Adding characters is particularly handy if we want to compare characters for ordering. For instance, two letters can be compared alphabetically by comparing their numeric values. A complete list of all the available ASCII characters and there values can be found here.
As an added note, Java characters are 16-bit which gives them much greater variety than the 256 ASCII characters. In addition, the char primitive type is the only Java primitive type that is unsigned.
But What About Strings?
Since we’re on the topic of characters, let’s talk strings. Java has native support for strings which are sequences of characters. However, strings are not a Java primitive type. They are instead a reference type.
A reference type is a bit different from a primitive type. With primitive types, we are free to copy and compare data as needed. This makes development extremely intuitive because of this concept called value semantics. Value semantics imply that variables are immutable, so we don’t have to worry about a copy corrupting the original value.

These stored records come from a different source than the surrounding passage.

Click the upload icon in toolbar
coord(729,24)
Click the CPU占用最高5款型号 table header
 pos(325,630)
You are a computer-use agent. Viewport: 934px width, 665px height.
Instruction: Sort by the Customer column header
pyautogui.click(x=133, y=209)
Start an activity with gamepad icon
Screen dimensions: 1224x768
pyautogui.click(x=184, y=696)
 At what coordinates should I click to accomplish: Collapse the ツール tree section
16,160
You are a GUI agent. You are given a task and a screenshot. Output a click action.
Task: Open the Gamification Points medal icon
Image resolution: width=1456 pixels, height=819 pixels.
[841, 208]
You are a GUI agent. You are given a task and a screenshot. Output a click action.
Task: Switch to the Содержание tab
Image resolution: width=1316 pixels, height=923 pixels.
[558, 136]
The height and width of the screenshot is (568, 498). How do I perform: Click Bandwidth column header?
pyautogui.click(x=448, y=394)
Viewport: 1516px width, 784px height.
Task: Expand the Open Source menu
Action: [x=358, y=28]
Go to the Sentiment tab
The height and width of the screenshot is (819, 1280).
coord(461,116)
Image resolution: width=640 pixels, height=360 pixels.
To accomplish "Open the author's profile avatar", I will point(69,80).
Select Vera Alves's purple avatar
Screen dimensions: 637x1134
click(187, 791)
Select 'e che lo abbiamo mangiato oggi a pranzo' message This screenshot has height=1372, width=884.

To test this concept, try the following in DrJava’s interactions pane:
int x = 5; int y = 5; y == x;
Notice that this comparison returns true as expected. Intuitively, 5 equals 5. Now try the following:
String firstName = "Leroy"; String lastName = "Leroy"; firstName == lastName;
In this example, we define two components of someone’s name: Leroy Leroy. Intuitively, we would think comparing both names would return true. After all, both names have the same letters and both names are case-sensitive. However, we get a shocking result of
As it turns out, the
== operator does not compare the strings as expected. The reason for the bad comparison will be explained in more detail in the following tutorial, so for now try comparing more strings. For instance, we could try creating two strings and assigning them to each other:
String firstName = "Leroy"; String lastName = "Jenkins"; firstName = lastName; firstName == lastName;
In this case, the comparison using
== results in
true. Of course, the value comparison is the same, so why would it return
true this time? In the next tutorial, we will take a deeper look at strings and what is really happening when we make a comparison using
Be careful. If you are using an IDE or a web client compiler, you might actually find that the first string example returns true. Doing this taps into some of the optimization techniques employed by the Java Virtual Machine which pools strings for use in an application. In the next tutorial, we will dive into strings a bit deeper and discuss why this is happening, and what it means moving forward.